• **Supplied data**
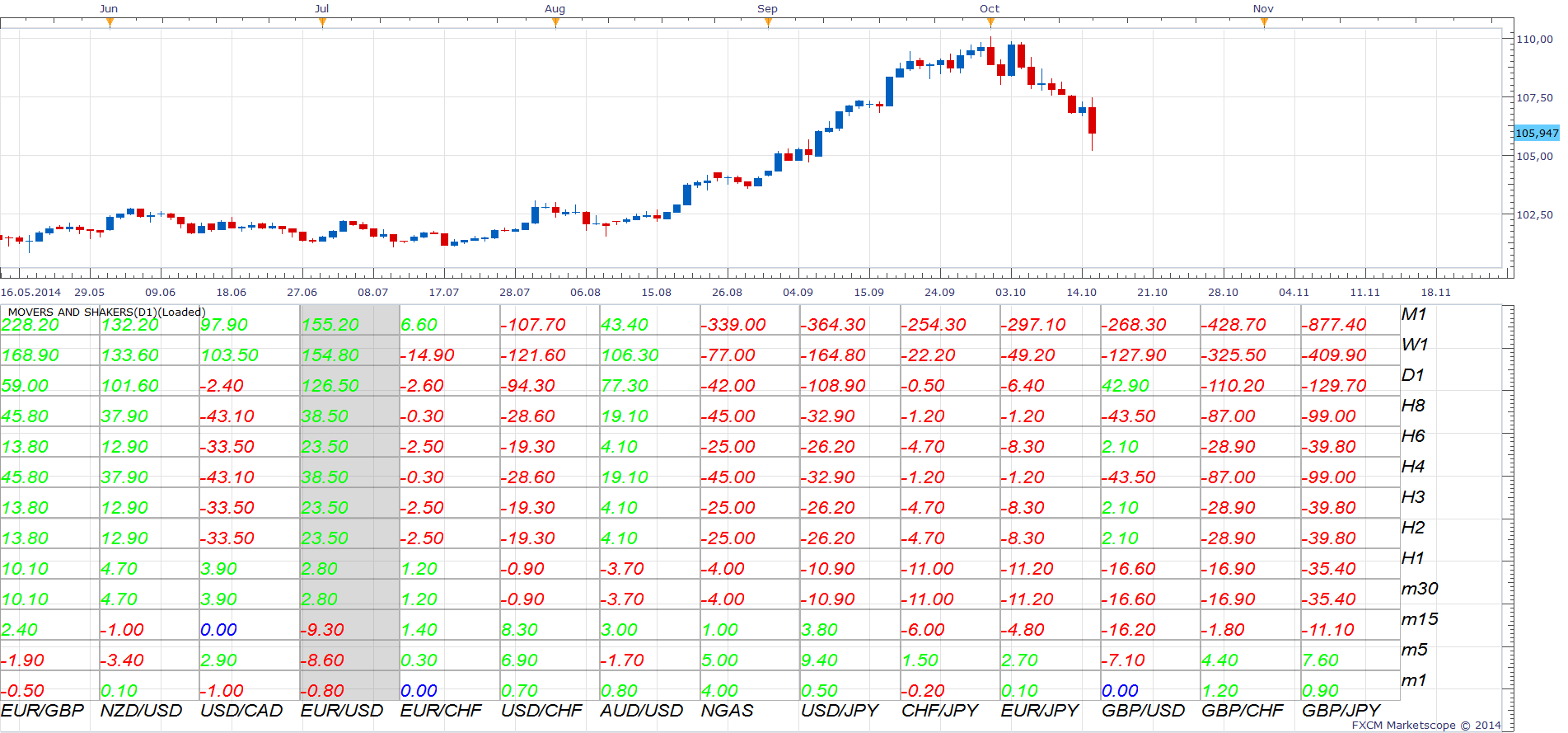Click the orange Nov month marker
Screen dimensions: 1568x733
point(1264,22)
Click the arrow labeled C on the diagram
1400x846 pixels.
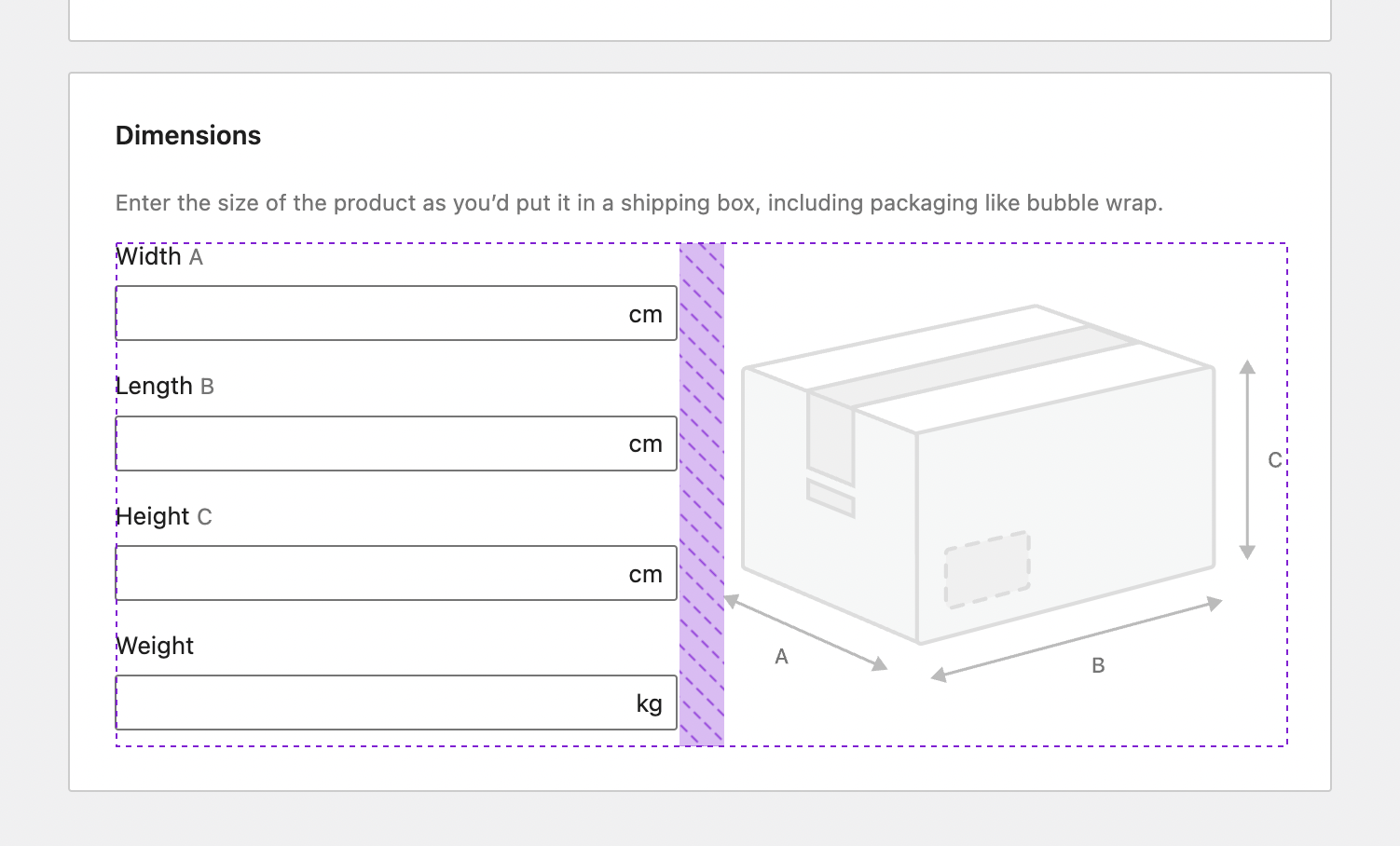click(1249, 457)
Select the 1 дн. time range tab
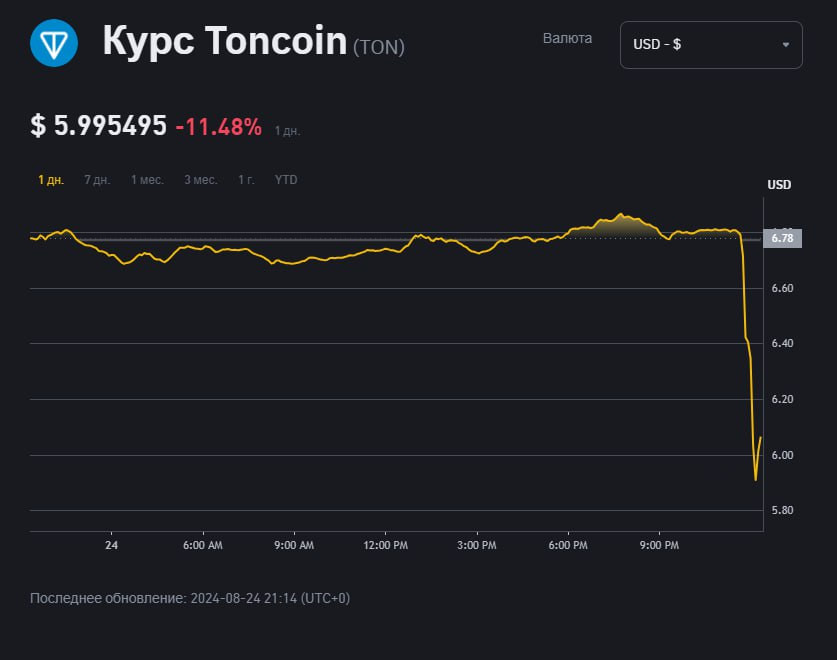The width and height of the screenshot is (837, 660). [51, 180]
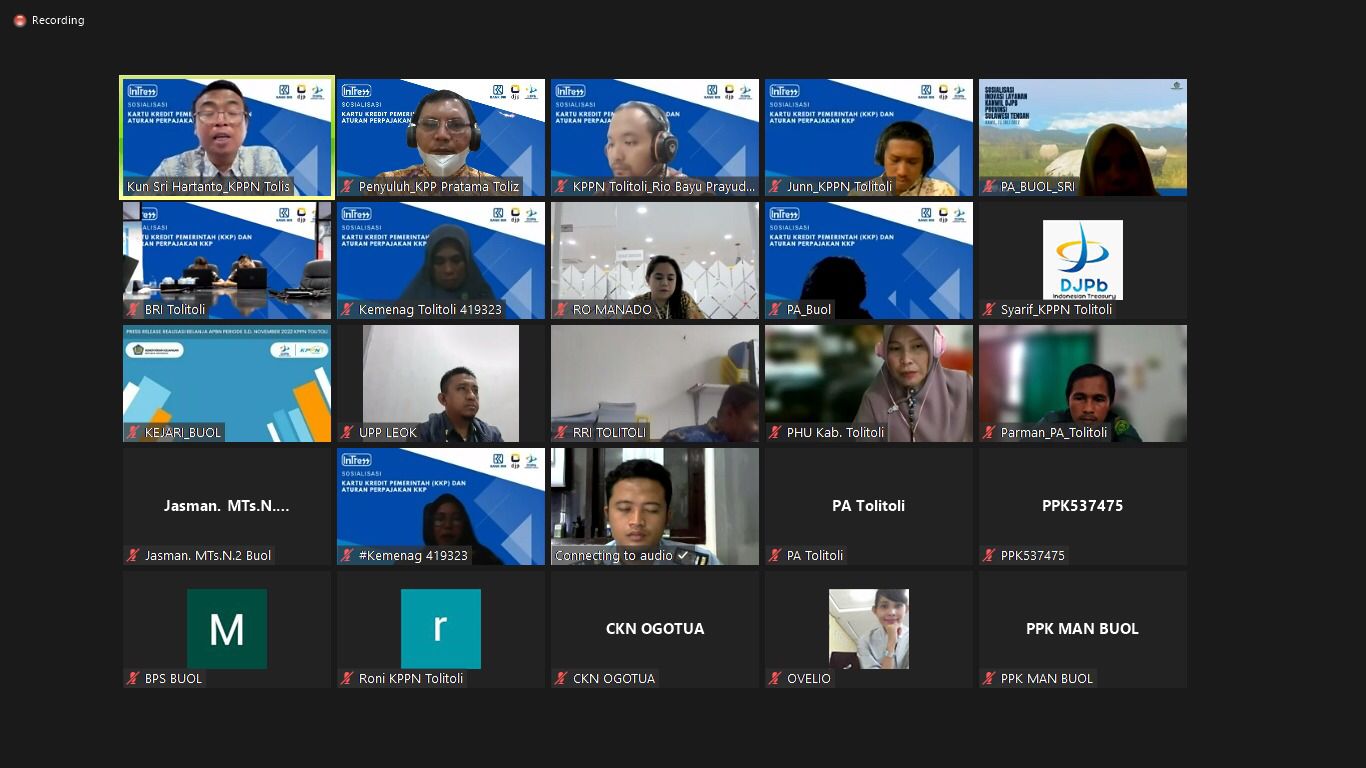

• **What you are asked to do**
Exactly as written, give again every line from the one containing "Click the arrow labeled C on the diagram" through the last line of the material, both included, with the pictures left out.

• **Task result**
Click the arrow labeled C on the diagram
1400x846 pixels.
click(1249, 457)
Select the 1 дн. time range tab
The width and height of the screenshot is (837, 660). [51, 180]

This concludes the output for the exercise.